To elaborate, we write out all 6 possibilities of parings. For example, we have

$k \equiv 24 \pmod{25}$ $k \equiv 15 \pmod{16}$

is one pairing, and

$k \equiv 24 \pmod{25}$ $k \equiv 0 \pmod{16}$

is another. We then solve this by writing the first as $16k+15 \equiv 24 \pmod{25}$ and then move the 15 to get $16k \equiv 9 \pmod{25}$.
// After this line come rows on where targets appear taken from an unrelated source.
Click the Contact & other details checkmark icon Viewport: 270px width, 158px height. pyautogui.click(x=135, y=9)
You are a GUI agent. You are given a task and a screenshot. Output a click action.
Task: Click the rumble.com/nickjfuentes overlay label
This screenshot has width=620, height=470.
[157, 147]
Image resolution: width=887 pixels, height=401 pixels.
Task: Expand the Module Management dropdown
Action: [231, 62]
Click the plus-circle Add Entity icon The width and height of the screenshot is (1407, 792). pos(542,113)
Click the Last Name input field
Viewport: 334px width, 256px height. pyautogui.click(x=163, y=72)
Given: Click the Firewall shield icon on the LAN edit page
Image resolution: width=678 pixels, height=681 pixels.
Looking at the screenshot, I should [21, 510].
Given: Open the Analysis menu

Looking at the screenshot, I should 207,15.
We then list out all the mods of the multiples of $16$, and realize that each of these $6$ pairings can be generalized to become one of these multiples of $16$.

The chain is as follows:

$16 \pmod{25}$

$7, 23, 14, 5, 21, 12, 3, 19, 10, 1, 17, 8, 24, 15, 6, 22, 13, 4, 20, 11, 27, 18, 9, 0,$ and then it loops.

We see that for the first equation we have $9 \pmod {25}$ at the 24th position, so we then do $24(16)+15$ to get the first answer of 399.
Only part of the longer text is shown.